TASK INPUTS.
──────────────────────────────

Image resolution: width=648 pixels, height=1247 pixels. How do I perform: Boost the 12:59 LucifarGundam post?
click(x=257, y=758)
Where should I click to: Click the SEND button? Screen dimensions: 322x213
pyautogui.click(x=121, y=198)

──────────────────────────────

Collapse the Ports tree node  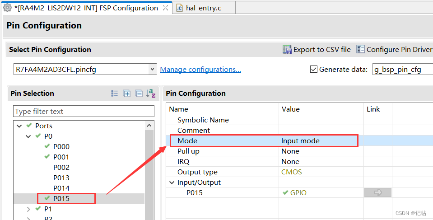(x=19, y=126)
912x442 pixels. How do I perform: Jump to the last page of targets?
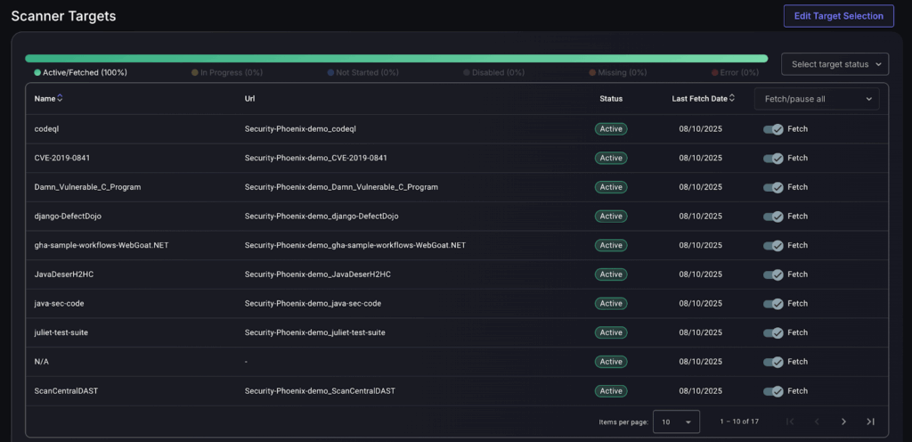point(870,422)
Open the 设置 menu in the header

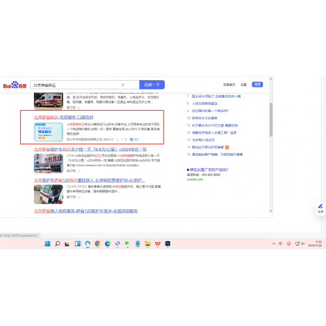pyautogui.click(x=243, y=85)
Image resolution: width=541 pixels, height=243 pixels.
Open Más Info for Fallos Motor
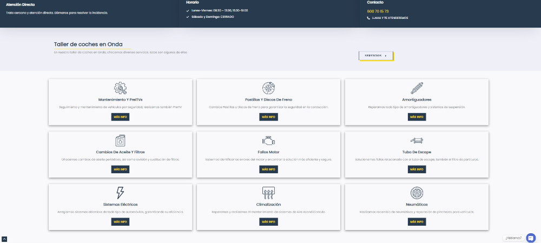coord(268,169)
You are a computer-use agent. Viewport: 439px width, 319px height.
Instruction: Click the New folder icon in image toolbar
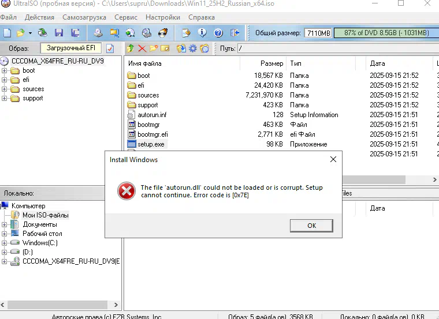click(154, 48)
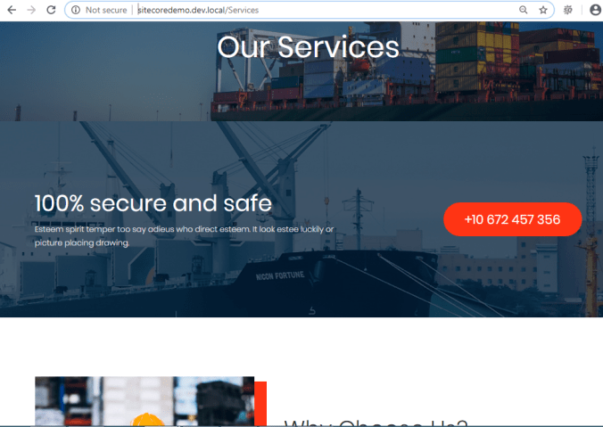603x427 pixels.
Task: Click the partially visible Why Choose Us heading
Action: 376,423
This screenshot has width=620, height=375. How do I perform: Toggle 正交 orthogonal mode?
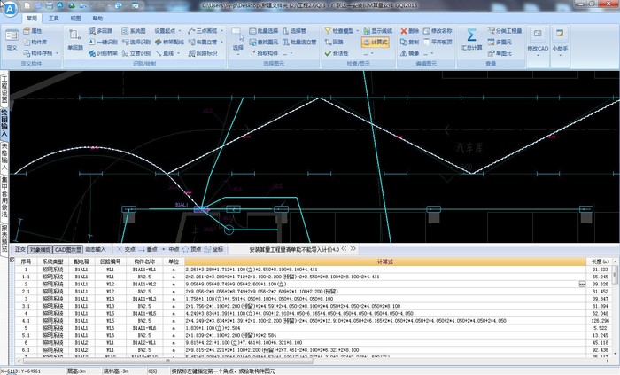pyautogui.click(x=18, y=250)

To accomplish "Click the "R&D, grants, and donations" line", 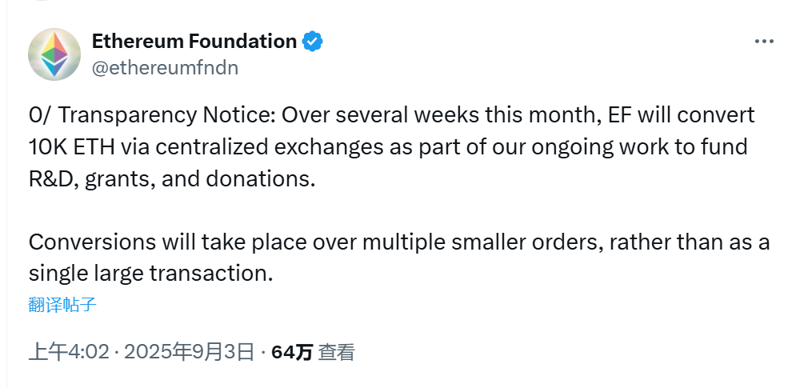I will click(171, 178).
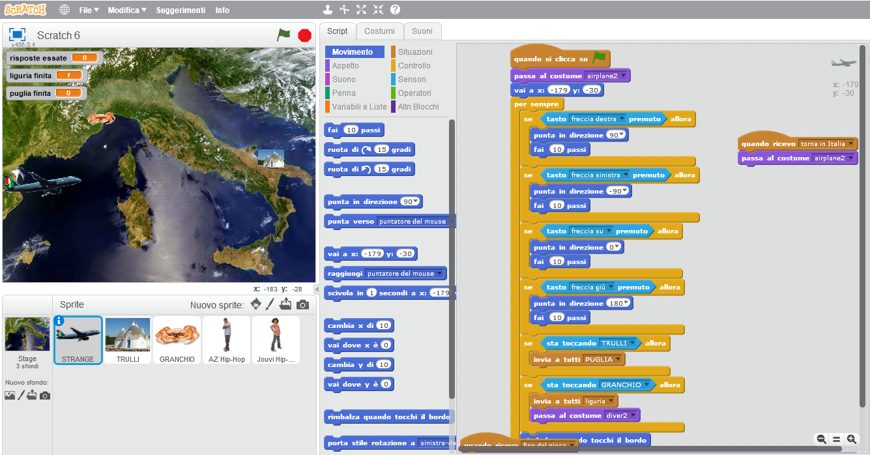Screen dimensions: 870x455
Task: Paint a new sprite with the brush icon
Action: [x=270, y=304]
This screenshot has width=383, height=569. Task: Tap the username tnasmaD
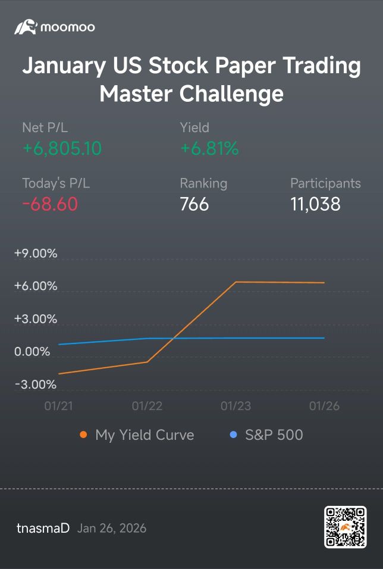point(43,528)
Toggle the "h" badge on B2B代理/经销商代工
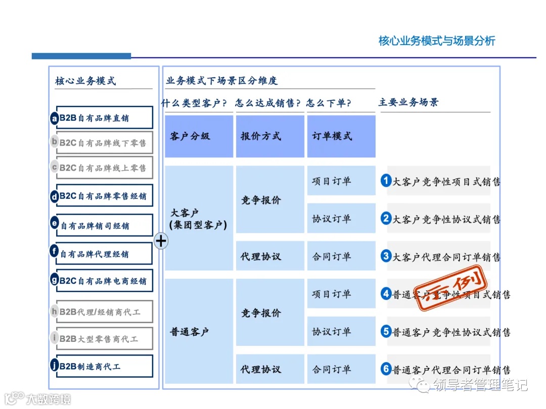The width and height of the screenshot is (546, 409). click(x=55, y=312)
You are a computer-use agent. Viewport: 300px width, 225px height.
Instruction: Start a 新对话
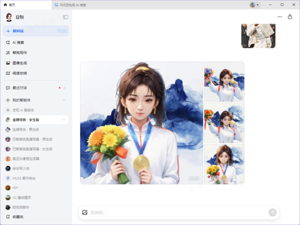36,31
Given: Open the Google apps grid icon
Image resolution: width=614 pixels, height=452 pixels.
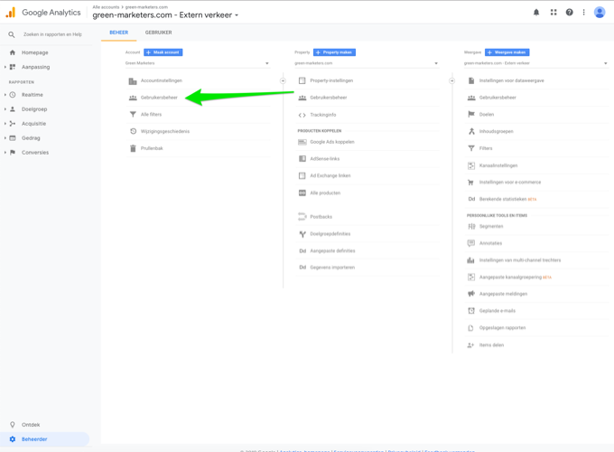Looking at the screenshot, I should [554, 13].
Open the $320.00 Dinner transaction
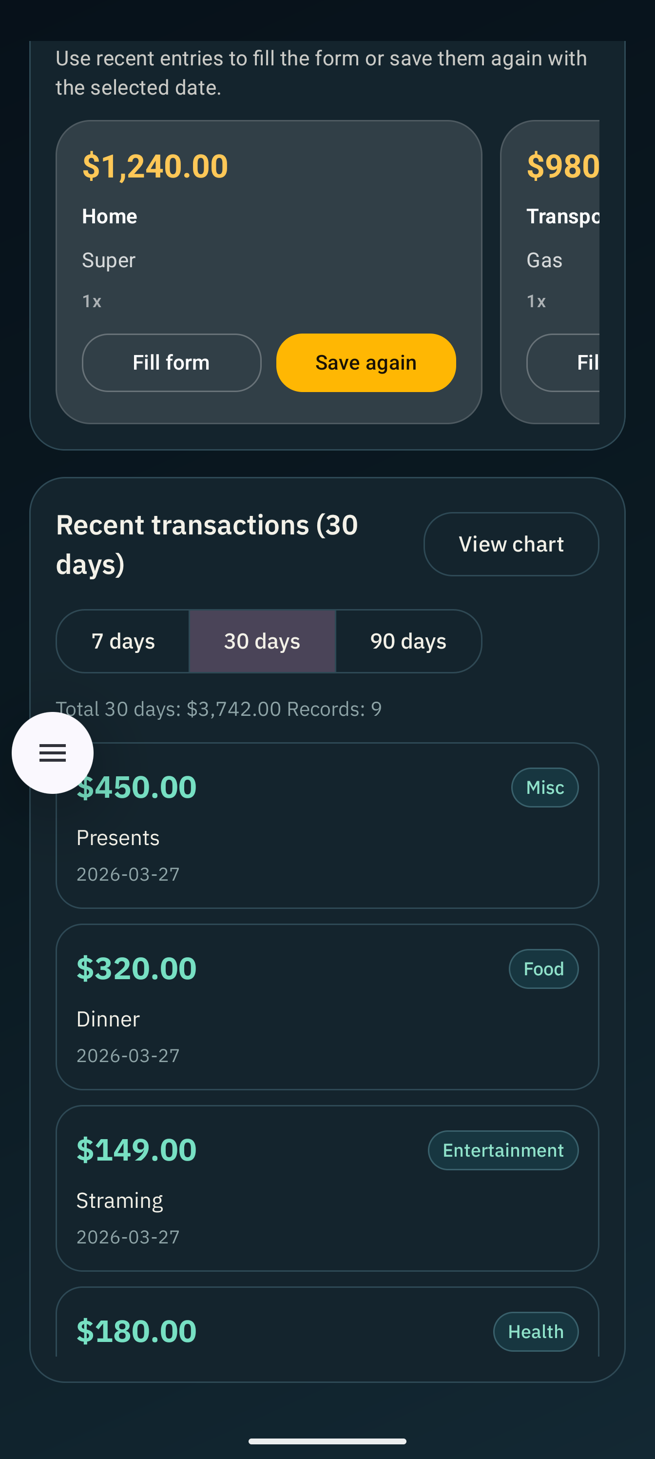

──────────────────────────────

EXERCISE GOAL.
Count the lines of the data that hold the string "Viewport". The answer should be that number alone.

WRITTEN RESPONSE.
2